Please lay out every line of the entries below as a Markdown table with two columns, "Row" for the row number and "Line" for the line itself. Leave out blank lines.

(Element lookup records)
==========
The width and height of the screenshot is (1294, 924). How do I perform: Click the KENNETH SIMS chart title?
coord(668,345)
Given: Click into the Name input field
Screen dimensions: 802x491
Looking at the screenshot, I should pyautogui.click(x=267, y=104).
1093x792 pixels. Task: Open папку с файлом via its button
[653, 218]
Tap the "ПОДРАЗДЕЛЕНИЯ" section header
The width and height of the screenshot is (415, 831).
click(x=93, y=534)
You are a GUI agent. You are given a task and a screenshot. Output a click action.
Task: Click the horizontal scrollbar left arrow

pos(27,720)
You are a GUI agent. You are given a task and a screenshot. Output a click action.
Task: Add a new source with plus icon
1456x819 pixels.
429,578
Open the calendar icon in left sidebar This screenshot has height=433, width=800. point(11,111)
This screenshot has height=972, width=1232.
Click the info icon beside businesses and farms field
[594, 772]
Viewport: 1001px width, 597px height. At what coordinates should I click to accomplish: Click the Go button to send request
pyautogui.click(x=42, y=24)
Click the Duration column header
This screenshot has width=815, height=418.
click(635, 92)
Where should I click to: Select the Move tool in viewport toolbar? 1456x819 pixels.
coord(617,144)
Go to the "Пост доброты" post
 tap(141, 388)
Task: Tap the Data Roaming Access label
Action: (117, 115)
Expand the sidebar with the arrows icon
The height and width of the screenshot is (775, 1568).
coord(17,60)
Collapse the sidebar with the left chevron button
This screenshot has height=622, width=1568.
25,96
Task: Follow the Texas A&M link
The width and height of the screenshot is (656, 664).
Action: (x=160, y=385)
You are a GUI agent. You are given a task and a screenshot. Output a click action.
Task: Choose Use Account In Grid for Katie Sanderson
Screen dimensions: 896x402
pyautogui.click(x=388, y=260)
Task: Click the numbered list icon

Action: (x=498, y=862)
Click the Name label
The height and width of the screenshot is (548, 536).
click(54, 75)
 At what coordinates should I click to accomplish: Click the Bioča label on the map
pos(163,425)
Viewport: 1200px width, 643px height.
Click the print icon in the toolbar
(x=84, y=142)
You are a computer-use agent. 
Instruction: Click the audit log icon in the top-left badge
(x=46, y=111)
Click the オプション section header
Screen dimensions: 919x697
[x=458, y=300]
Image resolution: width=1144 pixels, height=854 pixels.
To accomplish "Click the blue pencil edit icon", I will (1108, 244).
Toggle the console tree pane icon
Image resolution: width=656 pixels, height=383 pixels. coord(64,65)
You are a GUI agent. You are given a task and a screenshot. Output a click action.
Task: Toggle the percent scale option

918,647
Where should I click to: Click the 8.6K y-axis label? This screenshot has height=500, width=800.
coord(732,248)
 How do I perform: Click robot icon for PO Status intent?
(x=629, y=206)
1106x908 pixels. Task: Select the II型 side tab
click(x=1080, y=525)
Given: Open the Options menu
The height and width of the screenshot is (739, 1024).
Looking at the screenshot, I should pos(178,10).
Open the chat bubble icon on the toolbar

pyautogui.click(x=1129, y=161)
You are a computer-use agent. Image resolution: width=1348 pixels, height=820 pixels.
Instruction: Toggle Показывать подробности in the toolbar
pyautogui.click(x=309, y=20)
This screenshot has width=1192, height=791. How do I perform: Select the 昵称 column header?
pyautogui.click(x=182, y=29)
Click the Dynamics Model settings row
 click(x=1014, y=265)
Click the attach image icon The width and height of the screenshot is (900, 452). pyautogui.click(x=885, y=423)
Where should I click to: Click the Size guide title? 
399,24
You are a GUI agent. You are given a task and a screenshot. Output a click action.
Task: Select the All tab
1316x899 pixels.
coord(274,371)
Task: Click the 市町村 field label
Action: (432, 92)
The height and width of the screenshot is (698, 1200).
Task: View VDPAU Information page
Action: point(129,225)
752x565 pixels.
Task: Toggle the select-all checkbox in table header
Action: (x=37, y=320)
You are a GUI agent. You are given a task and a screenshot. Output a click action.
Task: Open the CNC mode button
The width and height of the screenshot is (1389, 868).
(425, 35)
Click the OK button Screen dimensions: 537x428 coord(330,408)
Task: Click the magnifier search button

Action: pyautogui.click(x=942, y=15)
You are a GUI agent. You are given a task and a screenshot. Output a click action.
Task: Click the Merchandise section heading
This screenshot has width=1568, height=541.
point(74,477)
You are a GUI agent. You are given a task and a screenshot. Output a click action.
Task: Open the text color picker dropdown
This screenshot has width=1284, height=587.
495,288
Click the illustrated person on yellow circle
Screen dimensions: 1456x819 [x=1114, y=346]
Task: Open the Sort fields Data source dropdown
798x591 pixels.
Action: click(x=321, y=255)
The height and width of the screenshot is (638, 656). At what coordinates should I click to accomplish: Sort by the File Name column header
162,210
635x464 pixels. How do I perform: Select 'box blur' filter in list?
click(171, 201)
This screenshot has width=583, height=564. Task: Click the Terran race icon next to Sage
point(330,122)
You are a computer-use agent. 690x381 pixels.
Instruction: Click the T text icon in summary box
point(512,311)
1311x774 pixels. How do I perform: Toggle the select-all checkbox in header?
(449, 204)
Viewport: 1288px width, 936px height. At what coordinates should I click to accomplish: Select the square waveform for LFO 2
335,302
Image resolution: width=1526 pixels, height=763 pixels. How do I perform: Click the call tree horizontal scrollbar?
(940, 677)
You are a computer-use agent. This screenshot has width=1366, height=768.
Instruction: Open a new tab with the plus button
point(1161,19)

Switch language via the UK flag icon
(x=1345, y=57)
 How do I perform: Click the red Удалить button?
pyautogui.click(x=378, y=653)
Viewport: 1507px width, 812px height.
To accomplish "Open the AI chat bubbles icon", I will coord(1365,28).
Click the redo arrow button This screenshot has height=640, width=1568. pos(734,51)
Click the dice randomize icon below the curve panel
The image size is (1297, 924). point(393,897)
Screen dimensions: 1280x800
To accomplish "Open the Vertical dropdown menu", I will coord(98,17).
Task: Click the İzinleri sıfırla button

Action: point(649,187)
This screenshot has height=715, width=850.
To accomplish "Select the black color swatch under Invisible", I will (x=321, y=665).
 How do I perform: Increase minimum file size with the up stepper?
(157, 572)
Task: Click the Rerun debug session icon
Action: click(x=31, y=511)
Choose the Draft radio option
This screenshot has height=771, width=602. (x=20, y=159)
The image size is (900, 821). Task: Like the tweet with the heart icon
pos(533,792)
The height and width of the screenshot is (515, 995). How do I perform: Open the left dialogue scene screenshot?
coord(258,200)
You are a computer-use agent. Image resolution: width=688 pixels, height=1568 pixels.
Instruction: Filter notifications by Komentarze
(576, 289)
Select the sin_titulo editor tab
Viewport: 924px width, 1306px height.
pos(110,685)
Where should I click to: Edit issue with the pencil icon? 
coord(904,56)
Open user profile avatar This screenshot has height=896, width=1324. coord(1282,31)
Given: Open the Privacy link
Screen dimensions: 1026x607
==========
RESPONSE TO THE EXERCISE
| Row | Line |
|---|---|
| 1 | The width and height of the screenshot is (1294, 924). How do I perform: Click the KENNETH SIMS chart title? |
| 2 | coord(668,345) |
| 3 | Given: Click into the Name input field |
| 4 | Screen dimensions: 802x491 |
| 5 | Looking at the screenshot, I should pyautogui.click(x=267, y=104). |
| 6 | 1093x792 pixels. Task: Open папку с файлом via its button |
| 7 | [653, 218] |
| 8 | Tap the "ПОДРАЗДЕЛЕНИЯ" section header |
| 9 | The width and height of the screenshot is (415, 831). |
| 10 | click(x=93, y=534) |
| 11 | You are a GUI agent. You are given a task and a screenshot. Output a click action. |
| 12 | Task: Click the horizontal scrollbar left arrow |
| 13 | pos(27,720) |
| 14 | You are a GUI agent. You are given a task and a screenshot. Output a click action. |
| 15 | Task: Add a new source with plus icon |
| 16 | 1456x819 pixels. |
| 17 | 429,578 |
| 18 | Open the calendar icon in left sidebar This screenshot has height=433, width=800. point(11,111) |
| 19 | This screenshot has height=972, width=1232. |
| 20 | Click the info icon beside businesses and farms field |
| 21 | [594, 772] |
| 22 | Viewport: 1001px width, 597px height. At what coordinates should I click to accomplish: Click the Go button to send request |
| 23 | pyautogui.click(x=42, y=24) |
| 24 | Click the Duration column header |
| 25 | This screenshot has width=815, height=418. |
| 26 | click(635, 92) |
| 27 | Where should I click to: Select the Move tool in viewport toolbar? 1456x819 pixels. |
| 28 | coord(617,144) |
| 29 | Go to the "Пост доброты" post |
| 30 |  tap(141, 388) |
| 31 | Task: Tap the Data Roaming Access label |
| 32 | Action: (117, 115) |
| 33 | Expand the sidebar with the arrows icon |
| 34 | The height and width of the screenshot is (775, 1568). |
| 35 | coord(17,60) |
| 36 | Collapse the sidebar with the left chevron button |
| 37 | This screenshot has height=622, width=1568. |
| 38 | 25,96 |
| 39 | Task: Follow the Texas A&M link |
| 40 | The width and height of the screenshot is (656, 664). |
| 41 | Action: (x=160, y=385) |
| 42 | You are a GUI agent. You are given a task and a screenshot. Output a click action. |
| 43 | Task: Choose Use Account In Grid for Katie Sanderson |
| 44 | Screen dimensions: 896x402 |
| 45 | pyautogui.click(x=388, y=260) |
| 46 | Task: Click the numbered list icon |
| 47 | Action: (x=498, y=862) |
| 48 | Click the Name label |
| 49 | The height and width of the screenshot is (548, 536). |
| 50 | click(54, 75) |
| 51 |  At what coordinates should I click to accomplish: Click the Bioča label on the map |
| 52 | pos(163,425) |
| 53 | Viewport: 1200px width, 643px height. |
| 54 | Click the print icon in the toolbar |
| 55 | (x=84, y=142) |
| 56 | You are a computer-use agent.  |
| 57 | Instruction: Click the audit log icon in the top-left badge |
| 58 | (x=46, y=111) |
| 59 | Click the オプション section header |
| 60 | Screen dimensions: 919x697 |
| 61 | [x=458, y=300] |
| 62 | Image resolution: width=1144 pixels, height=854 pixels. |
| 63 | To accomplish "Click the blue pencil edit icon", I will (1108, 244). |
| 64 | Toggle the console tree pane icon |
| 65 | Image resolution: width=656 pixels, height=383 pixels. coord(64,65) |
| 66 | You are a GUI agent. You are given a task and a screenshot. Output a click action. |
| 67 | Task: Toggle the percent scale option |
| 68 | 918,647 |
| 69 | Where should I click to: Click the 8.6K y-axis label? This screenshot has height=500, width=800. |
| 70 | coord(732,248) |
| 71 |  How do I perform: Click robot icon for PO Status intent? |
| 72 | (x=629, y=206) |
| 73 | 1106x908 pixels. Task: Select the II型 side tab |
| 74 | click(x=1080, y=525) |
| 75 | Given: Open the Options menu |
| 76 | The height and width of the screenshot is (739, 1024). |
| 77 | Looking at the screenshot, I should pos(178,10). |
| 78 | Open the chat bubble icon on the toolbar |
| 79 | pyautogui.click(x=1129, y=161) |
| 80 | You are a computer-use agent. Image resolution: width=1348 pixels, height=820 pixels. |
| 81 | Instruction: Toggle Показывать подробности in the toolbar |
| 82 | pyautogui.click(x=309, y=20) |
| 83 | This screenshot has width=1192, height=791. How do I perform: Select the 昵称 column header? |
| 84 | pyautogui.click(x=182, y=29) |
| 85 | Click the Dynamics Model settings row |
| 86 |  click(x=1014, y=265) |
| 87 | Click the attach image icon The width and height of the screenshot is (900, 452). pyautogui.click(x=885, y=423) |
| 88 | Where should I click to: Click the Size guide title?  |
| 89 | 399,24 |
| 90 | You are a GUI agent. You are given a task and a screenshot. Output a click action. |
| 91 | Task: Select the All tab |
| 92 | 1316x899 pixels. |
| 93 | coord(274,371) |
| 94 | Task: Click the 市町村 field label |
| 95 | Action: (432, 92) |
| 96 | The height and width of the screenshot is (698, 1200). |
| 97 | Task: View VDPAU Information page |
| 98 | Action: point(129,225) |
| 99 | 752x565 pixels. |
| 100 | Task: Toggle the select-all checkbox in table header |
| 101 | Action: (x=37, y=320) |
| 102 | You are a GUI agent. You are given a task and a screenshot. Output a click action. |
| 103 | Task: Open the CNC mode button |
| 104 | The width and height of the screenshot is (1389, 868). |
| 105 | (425, 35) |
| 106 | Click the OK button Screen dimensions: 537x428 coord(330,408) |
| 107 | Task: Click the magnifier search button |
| 108 | Action: pyautogui.click(x=942, y=15) |
| 109 | You are a GUI agent. You are given a task and a screenshot. Output a click action. |
| 110 | Task: Click the Merchandise section heading |
| 111 | This screenshot has width=1568, height=541. |
| 112 | point(74,477) |
| 113 | You are a GUI agent. You are given a task and a screenshot. Output a click action. |
| 114 | Task: Open the text color picker dropdown |
| 115 | This screenshot has width=1284, height=587. |
| 116 | 495,288 |
| 117 | Click the illustrated person on yellow circle |
| 118 | Screen dimensions: 1456x819 [x=1114, y=346] |
| 119 | Task: Open the Sort fields Data source dropdown |
| 120 | 798x591 pixels. |
| 121 | Action: click(x=321, y=255) |
| 122 | The height and width of the screenshot is (638, 656). At what coordinates should I click to accomplish: Sort by the File Name column header |
| 123 | 162,210 |
| 124 | 635x464 pixels. How do I perform: Select 'box blur' filter in list? |
| 125 | click(171, 201) |
| 126 | This screenshot has width=583, height=564. Task: Click the Terran race icon next to Sage |
| 127 | point(330,122) |
| 128 | You are a computer-use agent. 690x381 pixels. |
| 129 | Instruction: Click the T text icon in summary box |
| 130 | point(512,311) |
| 131 | 1311x774 pixels. How do I perform: Toggle the select-all checkbox in header? |
| 132 | (449, 204) |
| 133 | Viewport: 1288px width, 936px height. At what coordinates should I click to accomplish: Select the square waveform for LFO 2 |
| 134 | 335,302 |
| 135 | Image resolution: width=1526 pixels, height=763 pixels. How do I perform: Click the call tree horizontal scrollbar? |
| 136 | (940, 677) |
| 137 | You are a computer-use agent. This screenshot has width=1366, height=768. |
| 138 | Instruction: Open a new tab with the plus button |
| 139 | point(1161,19) |
| 140 | Switch language via the UK flag icon |
| 141 | (x=1345, y=57) |
| 142 |  How do I perform: Click the red Удалить button? |
| 143 | pyautogui.click(x=378, y=653) |
| 144 | Viewport: 1507px width, 812px height. |
| 145 | To accomplish "Open the AI chat bubbles icon", I will coord(1365,28). |
| 146 | Click the redo arrow button This screenshot has height=640, width=1568. pos(734,51) |
| 147 | Click the dice randomize icon below the curve panel |
| 148 | The image size is (1297, 924). point(393,897) |
| 149 | Screen dimensions: 1280x800 |
| 150 | To accomplish "Open the Vertical dropdown menu", I will coord(98,17). |
| 151 | Task: Click the İzinleri sıfırla button |
| 152 | Action: point(649,187) |
| 153 | This screenshot has height=715, width=850. |
| 154 | To accomplish "Select the black color swatch under Invisible", I will (x=321, y=665). |
| 155 |  How do I perform: Increase minimum file size with the up stepper? |
| 156 | (157, 572) |
| 157 | Task: Click the Rerun debug session icon |
| 158 | Action: click(x=31, y=511) |
| 159 | Choose the Draft radio option |
| 160 | This screenshot has height=771, width=602. (x=20, y=159) |
| 161 | The image size is (900, 821). Task: Like the tweet with the heart icon |
| 162 | pos(533,792) |
| 163 | The height and width of the screenshot is (515, 995). How do I perform: Open the left dialogue scene screenshot? |
| 164 | coord(258,200) |
| 165 | You are a computer-use agent. Image resolution: width=688 pixels, height=1568 pixels. |
| 166 | Instruction: Filter notifications by Komentarze |
| 167 | (576, 289) |
| 168 | Select the sin_titulo editor tab |
| 169 | Viewport: 924px width, 1306px height. |
| 170 | pos(110,685) |
| 171 | Where should I click to: Edit issue with the pencil icon?  |
| 172 | coord(904,56) |
| 173 | Open user profile avatar This screenshot has height=896, width=1324. coord(1282,31) |
| 174 | Given: Open the Privacy link |
| 175 | Screen dimensions: 1026x607 |